No entanto, é a falta de inovação das concorrentes que é apontada pelos especialistas como a principal justificativa para a falta de alternativas. “O que percebo no mercado atual é que as concorrentes, praticamente sem exceções, tentam imitar o que é proposto pela Apple”, opina Alessandro Salvatori. “É como se a Apple se ocupasse em ditar a tendência e as demais companhias apenas a seguissem”, completa.
Reviravoltas
O mercado de smartphones é apontado como um exemplo bastante explícito de como isso vem ocorrendo. Em 2007, todos os celulares utilizavam teclado. “Aí, é lançado o iPhone, que rompe totalmente com isso e passa a usar o sistema touch screen”, exemplifica Salvatori. A tecnologia para a navegação com toque na tela não era desconhecida naquele período, mas a empresa foi a primeira a aplicá-la a celulares e a MP3 players. “Logo em seguida, percebe-se um movimento intenso de várias marcas para lançar produtos semelhantes. É como se as concorrentes estivessem apenas esperando a Apple criar para poderem copiar. O mesmo raciocínio pode ser aplicado a praticamente todos os demais produtos que ela fabrica.”
O consultor em comunicação digital e novas mídias Celso Fortes concorda com essa avaliação. Para ele, existe uma certa “preguiça” dos concorrentes em criar uma via diferente da produzida pela Apple. “O que aconteceu foi um erro de avaliação por parte da maioria das empresas, no que diz respeito à inovação. A impressão que fica é que houve uma espécie de acomodação da concorrência”, opina. “Um exemplo disso é a Microsoft. Há tempos, se ouvia falar muito mais neles. Hoje, continuam importantes, mas muito menos e, nesse caso específico, acho que foi em função de uma má avaliação sobre o peso da internet no futuro da tecnologia.”

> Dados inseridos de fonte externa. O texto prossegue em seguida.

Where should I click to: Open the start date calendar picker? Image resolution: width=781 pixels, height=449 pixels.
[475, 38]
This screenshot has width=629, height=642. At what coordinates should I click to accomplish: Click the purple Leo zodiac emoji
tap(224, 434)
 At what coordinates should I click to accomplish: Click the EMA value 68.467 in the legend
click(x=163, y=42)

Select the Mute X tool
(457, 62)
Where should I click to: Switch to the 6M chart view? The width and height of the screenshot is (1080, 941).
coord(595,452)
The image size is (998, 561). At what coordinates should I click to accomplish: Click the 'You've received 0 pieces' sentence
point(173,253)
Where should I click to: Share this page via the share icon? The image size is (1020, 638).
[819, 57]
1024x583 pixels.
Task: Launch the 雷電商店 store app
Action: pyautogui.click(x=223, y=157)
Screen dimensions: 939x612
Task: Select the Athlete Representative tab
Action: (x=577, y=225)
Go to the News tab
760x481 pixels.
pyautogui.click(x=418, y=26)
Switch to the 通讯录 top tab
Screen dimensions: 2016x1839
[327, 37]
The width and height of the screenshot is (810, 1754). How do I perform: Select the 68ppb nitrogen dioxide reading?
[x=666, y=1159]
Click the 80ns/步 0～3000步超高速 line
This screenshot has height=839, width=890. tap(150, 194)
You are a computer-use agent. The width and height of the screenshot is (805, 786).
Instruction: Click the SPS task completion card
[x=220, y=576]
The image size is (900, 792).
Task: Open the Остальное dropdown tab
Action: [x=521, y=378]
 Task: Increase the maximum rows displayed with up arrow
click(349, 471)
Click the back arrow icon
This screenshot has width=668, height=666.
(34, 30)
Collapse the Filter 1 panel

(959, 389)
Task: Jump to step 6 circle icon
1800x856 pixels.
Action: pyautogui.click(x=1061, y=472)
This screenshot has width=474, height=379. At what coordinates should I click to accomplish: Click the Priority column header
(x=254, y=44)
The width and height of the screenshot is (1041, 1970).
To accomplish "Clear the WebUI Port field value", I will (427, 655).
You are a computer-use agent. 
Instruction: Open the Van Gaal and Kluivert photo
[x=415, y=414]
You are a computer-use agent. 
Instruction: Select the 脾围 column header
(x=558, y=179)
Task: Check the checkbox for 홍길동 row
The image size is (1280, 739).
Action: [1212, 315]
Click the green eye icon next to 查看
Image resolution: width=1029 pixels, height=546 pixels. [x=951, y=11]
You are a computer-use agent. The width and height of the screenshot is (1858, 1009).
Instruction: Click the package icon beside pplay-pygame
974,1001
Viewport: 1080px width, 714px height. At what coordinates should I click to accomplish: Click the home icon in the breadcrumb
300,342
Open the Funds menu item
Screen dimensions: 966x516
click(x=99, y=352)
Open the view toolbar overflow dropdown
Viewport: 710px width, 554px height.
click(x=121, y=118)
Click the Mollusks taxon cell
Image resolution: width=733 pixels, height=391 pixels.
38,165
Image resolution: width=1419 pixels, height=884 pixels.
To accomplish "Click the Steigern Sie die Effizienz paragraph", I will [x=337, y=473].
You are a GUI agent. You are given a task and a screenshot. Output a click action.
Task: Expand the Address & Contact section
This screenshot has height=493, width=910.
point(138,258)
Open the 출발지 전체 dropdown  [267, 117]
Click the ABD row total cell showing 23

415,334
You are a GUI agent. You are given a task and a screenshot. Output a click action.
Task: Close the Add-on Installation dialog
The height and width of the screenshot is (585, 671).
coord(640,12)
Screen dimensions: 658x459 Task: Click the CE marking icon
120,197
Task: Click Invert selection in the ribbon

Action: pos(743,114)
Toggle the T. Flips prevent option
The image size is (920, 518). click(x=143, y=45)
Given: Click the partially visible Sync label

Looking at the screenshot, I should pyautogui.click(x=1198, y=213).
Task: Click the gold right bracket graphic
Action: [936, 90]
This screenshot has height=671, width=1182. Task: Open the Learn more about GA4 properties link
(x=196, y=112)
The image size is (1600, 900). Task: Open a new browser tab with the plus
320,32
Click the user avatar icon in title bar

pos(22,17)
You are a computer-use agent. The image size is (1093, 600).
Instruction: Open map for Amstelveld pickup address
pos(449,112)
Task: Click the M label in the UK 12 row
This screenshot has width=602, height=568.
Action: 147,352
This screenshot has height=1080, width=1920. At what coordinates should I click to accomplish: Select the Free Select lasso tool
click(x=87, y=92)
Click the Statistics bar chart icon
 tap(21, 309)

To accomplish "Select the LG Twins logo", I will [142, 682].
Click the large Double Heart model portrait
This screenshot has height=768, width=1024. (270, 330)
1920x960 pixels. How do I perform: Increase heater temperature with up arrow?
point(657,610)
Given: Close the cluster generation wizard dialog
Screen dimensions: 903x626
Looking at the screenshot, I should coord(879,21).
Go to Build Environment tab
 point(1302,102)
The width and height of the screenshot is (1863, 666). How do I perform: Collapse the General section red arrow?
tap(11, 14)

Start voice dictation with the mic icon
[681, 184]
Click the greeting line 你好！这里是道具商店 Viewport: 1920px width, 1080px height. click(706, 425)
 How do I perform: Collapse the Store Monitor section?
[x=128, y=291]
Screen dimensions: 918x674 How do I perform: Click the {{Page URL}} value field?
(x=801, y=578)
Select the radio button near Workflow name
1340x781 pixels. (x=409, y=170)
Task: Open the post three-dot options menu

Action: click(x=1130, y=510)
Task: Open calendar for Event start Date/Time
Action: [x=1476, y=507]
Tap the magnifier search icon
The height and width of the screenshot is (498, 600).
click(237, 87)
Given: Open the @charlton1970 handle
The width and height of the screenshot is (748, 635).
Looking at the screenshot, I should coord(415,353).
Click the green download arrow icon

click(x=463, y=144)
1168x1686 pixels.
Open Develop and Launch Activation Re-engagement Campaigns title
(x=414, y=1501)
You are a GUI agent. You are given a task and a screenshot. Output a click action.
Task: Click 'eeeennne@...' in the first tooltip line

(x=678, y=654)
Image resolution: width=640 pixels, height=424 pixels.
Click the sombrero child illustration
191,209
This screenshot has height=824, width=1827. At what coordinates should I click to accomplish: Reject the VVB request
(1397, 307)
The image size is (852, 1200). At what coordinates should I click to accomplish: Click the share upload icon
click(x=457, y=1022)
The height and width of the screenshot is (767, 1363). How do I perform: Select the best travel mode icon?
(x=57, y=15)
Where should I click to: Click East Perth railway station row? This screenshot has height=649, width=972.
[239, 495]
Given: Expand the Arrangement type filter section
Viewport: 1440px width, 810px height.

Em um futuro próximo, a supremacia da empresa de Jobs não deve ser ameaçada. Os especialistas são unânimes em acreditar que, pelo menos nos próximos cinco anos, ela deve se manter como líder do mercado em que atua. “Há, inclusive, um processo de acentuação dessa liderança. Um dos problemas da Apple hoje é que ela é muito cara. Com o passar dos anos, a tendência de queda nos preços deve ajudar a empresa a conquistar ainda mais mercados”, acredita Fortes. “Sinto que hoje estamos reféns da Apple. Se, por alguma razão, ela deixasse de existir, creio que o ritmo de crescimento do mercado se tornaria mais lento”, completa Alessandro Salvatori.
Padrão próprio
Na semana passada, a Apple propôs um novo padrão para cartões SIM, os tradicionais chips de celulares, à Etsi, órgão que controla as telecomunicações na União Europeia. A proposta é adotar versões menores e mais finas que as atualmente utilizadas. A ação faz parte da estratégia da Apple de tentar fazer telefones ainda mais finos que os atuais. A proposição surgiu no momento em que a Europa tenta retomar a discussão sobre a padronização de chips em seus celulares.
Nova aparição
Afastado dos negócios para um tratamento de câncer desde o ano passado, Steve Jobs confirmou que participará da conferência anual da Apple para desenvolvedores, marcada para a próxima semana, na Califórnia. Em nota, a companhia apenas afirmou que “Steve Jobs e a diretoria da Apple vão abrir (a conferência)”, não deixando claro se ele deve retomar o comando da empresa. É normalmente nessa conferência que são apresentadas as principais apostas da Apple para o próximo ano. Só esse anúncio fez as ações da Apple subirem cerca de 1,5% na bolsa norte-americana, ontem.